- INPUT -
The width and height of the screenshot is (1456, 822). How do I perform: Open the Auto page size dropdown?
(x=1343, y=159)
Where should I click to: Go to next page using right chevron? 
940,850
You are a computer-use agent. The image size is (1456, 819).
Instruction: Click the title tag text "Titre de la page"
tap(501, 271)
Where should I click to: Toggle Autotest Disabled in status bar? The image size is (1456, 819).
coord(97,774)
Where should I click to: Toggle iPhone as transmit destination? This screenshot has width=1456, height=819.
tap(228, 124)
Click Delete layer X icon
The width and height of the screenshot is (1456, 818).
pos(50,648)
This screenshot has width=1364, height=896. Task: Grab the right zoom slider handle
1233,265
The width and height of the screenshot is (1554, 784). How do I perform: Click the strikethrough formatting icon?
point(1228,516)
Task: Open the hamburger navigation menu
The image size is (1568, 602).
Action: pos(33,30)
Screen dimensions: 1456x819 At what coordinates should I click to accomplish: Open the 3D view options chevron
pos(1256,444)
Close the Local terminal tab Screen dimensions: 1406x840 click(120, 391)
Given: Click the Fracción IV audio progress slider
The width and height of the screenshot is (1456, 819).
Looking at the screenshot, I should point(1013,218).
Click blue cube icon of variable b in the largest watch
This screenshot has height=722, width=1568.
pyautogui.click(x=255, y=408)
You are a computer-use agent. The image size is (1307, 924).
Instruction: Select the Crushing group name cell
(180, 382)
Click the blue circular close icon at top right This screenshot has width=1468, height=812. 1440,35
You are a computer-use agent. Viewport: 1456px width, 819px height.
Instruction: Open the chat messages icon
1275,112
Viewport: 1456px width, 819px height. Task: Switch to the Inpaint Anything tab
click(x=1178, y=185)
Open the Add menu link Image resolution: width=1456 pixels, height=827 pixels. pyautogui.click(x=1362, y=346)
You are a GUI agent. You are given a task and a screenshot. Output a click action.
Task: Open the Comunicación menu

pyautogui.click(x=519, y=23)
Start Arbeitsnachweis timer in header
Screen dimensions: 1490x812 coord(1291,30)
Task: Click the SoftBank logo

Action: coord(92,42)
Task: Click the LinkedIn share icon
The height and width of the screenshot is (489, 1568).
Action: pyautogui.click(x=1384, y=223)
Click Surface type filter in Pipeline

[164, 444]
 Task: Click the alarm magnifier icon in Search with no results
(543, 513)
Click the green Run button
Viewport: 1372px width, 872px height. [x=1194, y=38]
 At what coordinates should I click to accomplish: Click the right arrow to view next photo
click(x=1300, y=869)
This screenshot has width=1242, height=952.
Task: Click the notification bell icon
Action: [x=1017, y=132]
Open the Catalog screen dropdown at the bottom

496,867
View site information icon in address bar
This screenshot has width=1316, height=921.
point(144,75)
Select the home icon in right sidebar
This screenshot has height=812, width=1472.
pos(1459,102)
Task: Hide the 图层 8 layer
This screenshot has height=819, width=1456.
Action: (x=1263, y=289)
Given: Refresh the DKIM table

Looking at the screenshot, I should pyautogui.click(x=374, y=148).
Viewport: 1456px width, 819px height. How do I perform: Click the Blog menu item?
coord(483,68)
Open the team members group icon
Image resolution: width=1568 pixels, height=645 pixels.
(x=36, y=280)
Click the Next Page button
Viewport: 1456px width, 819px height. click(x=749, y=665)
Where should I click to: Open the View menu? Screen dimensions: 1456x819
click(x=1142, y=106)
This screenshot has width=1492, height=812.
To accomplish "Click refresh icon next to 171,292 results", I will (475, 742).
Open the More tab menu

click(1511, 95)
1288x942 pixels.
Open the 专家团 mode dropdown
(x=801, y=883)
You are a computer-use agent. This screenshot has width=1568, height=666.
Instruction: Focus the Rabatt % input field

- WORK REQUIRED -
Return every line of the listing, word for word.

- SOLUTION -
The width and height of the screenshot is (1456, 822). How do I perform: Open the Auto page size dropdown?
(x=1343, y=159)
Where should I click to: Go to next page using right chevron? 
940,850
You are a computer-use agent. The image size is (1456, 819).
Instruction: Click the title tag text "Titre de la page"
tap(501, 271)
Where should I click to: Toggle Autotest Disabled in status bar? The image size is (1456, 819).
coord(97,774)
Where should I click to: Toggle iPhone as transmit destination? This screenshot has width=1456, height=819.
tap(228, 124)
Click Delete layer X icon
The width and height of the screenshot is (1456, 818).
pos(50,648)
This screenshot has width=1364, height=896. Task: Grab the right zoom slider handle
1233,265
The width and height of the screenshot is (1554, 784). How do I perform: Click the strikethrough formatting icon?
point(1228,516)
Task: Open the hamburger navigation menu
The image size is (1568, 602).
Action: pos(33,30)
Screen dimensions: 1456x819 At what coordinates should I click to accomplish: Open the 3D view options chevron
pos(1256,444)
Close the Local terminal tab Screen dimensions: 1406x840 click(120, 391)
Given: Click the Fracción IV audio progress slider
The width and height of the screenshot is (1456, 819).
Looking at the screenshot, I should point(1013,218).
Click blue cube icon of variable b in the largest watch
This screenshot has height=722, width=1568.
pyautogui.click(x=255, y=408)
You are a computer-use agent. The image size is (1307, 924).
Instruction: Select the Crushing group name cell
(180, 382)
Click the blue circular close icon at top right This screenshot has width=1468, height=812. 1440,35
You are a computer-use agent. Viewport: 1456px width, 819px height.
Instruction: Open the chat messages icon
1275,112
Viewport: 1456px width, 819px height. Task: Switch to the Inpaint Anything tab
click(x=1178, y=185)
Open the Add menu link Image resolution: width=1456 pixels, height=827 pixels. pyautogui.click(x=1362, y=346)
You are a GUI agent. You are given a task and a screenshot. Output a click action.
Task: Open the Comunicación menu

pyautogui.click(x=519, y=23)
Start Arbeitsnachweis timer in header
Screen dimensions: 1490x812 coord(1291,30)
Task: Click the SoftBank logo

Action: coord(92,42)
Task: Click the LinkedIn share icon
The height and width of the screenshot is (489, 1568).
Action: pyautogui.click(x=1384, y=223)
Click Surface type filter in Pipeline

[164, 444]
 Task: Click the alarm magnifier icon in Search with no results
(543, 513)
Click the green Run button
Viewport: 1372px width, 872px height. [x=1194, y=38]
 At what coordinates should I click to accomplish: Click the right arrow to view next photo
click(x=1300, y=869)
This screenshot has width=1242, height=952.
Task: Click the notification bell icon
Action: [x=1017, y=132]
Open the Catalog screen dropdown at the bottom

496,867
View site information icon in address bar
This screenshot has width=1316, height=921.
point(144,75)
Select the home icon in right sidebar
This screenshot has height=812, width=1472.
pos(1459,102)
Task: Hide the 图层 8 layer
This screenshot has height=819, width=1456.
Action: (x=1263, y=289)
Given: Refresh the DKIM table

Looking at the screenshot, I should pyautogui.click(x=374, y=148).
Viewport: 1456px width, 819px height. How do I perform: Click the Blog menu item?
coord(483,68)
Open the team members group icon
Image resolution: width=1568 pixels, height=645 pixels.
(x=36, y=280)
Click the Next Page button
Viewport: 1456px width, 819px height. click(x=749, y=665)
Where should I click to: Open the View menu? Screen dimensions: 1456x819
click(x=1142, y=106)
This screenshot has width=1492, height=812.
To accomplish "Click refresh icon next to 171,292 results", I will (475, 742).
Open the More tab menu

click(1511, 95)
1288x942 pixels.
Open the 专家团 mode dropdown
(x=801, y=883)
You are a computer-use agent. This screenshot has width=1568, height=666.
Instruction: Focus the Rabatt % input field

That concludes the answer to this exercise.